Eigentlich sollte eine KoExistenz herrschen – der eine schliesst den anderen ja nicht aus. Genau! Schaut man nach Disentis oder auf die Lenzerheide, so ist offensichtlich, dass die Bündner dieses Potenzial erkannt und viel in die Biker investiert haben. Sie haben realisiert, dass der Winter zwar interessant ist, aber je länger je mehr an Bedeutung verliert – nur schon aufgrund der klimabedingten Verhältnisse. Gerade jetzt, während der Pandemie, wurden so viele Bikes verkauft wie noch nie. Da steckt ein enormes touristisches Potenzial dahinter.

…sofern eine Infrastruktur für die Biker besteht. Allerdings. Vor 20, 30 Jahren war das Biken noch ein Nischenphänomen und die Biker selber wurden oft als «Wilde, die alles kaputtmachen», wahrgenommen. Wäre dies der Fall, sind wir nun alles Wilde – denn in jedem Keller steht mittlerweile ein Bike, über alle Generationen hinweg.
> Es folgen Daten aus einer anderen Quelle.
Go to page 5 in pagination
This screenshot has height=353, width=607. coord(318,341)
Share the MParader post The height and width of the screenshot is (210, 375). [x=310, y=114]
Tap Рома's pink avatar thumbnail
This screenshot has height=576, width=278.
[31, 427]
Es gibt leider Regionen wie das Berner Oberland die sich gegen diese Entwicklung streuben; auch von politischer Seite des Kantons her. Wie kann es sein, dass man sich, notabene in einer touristischen Krise, gegen eine solche Nachfrage der Gesellschaft wehrt?

Gute Frage. Zudem ist das touristische Potenzial riesig. Ja, und der CO2-Fussabdruck eines Bikers erst noch klein, denn die Berge liegen quasi vor der Haustüre. Man muss nicht in ein Flugzeug steigen. Und man muss auch nichts zubetonieren, um diesen Tourismus anzukurbeln, denn die Bergbahnen sind bereits vorhanden. Dies haben gewisse Regionen noch nicht realisiert

«Das Berner Oberland ist im Bezug aufs Biken zurückgeblieben.»

– aber bei manchen ist der Zug wohl schon abgefahren. So steigt halt das gesamte Mittelland in den Zug und fährt Bike im Wallis…

Die Schweiz hatte derweil im Mountainbiken stets Athleten an der Weltspitze. Wieso schafft dies ein so kleines Land? Die Topographie erlaubt das Biken natürlich fast überall in der Schweiz. Ein weiterer Grund ist die Nachwuchsförderung. Drittens die sportlichen Vorbilder – Ralf Näf, Thomas Frischknecht, Christoph Salzer, Nino Schurter, und nun auch ich.

Darf man sich darauf freuen, dass Sie auch an den Olympischen Spielen 2024 in Paris an den Start gehen werden? Dann sind Sie 36. Zuerst muss ich mich qualifizieren. Aber ja – seit Tokyo habe ich noch eine Rechnung offen (schmunzelt).

Könnten Sie sich vom Radsportweltverband UCI etwas wünschen, was würde das sein? Dass Meinungen von Athleten mehr respektiert werden und weniger die Bedürfnisse der Verbände zählen. Dass man zudem nicht nur zuhört, sondern auch handelt. Aber dieses Thema ist ja bei allen Sportverbänden dasselbe – es geht um Macht.

2021 trat Flückiger aus dem Schatten von Nino Schurter – wurde aber von ihm an der WM in letzter Sekunde überholt.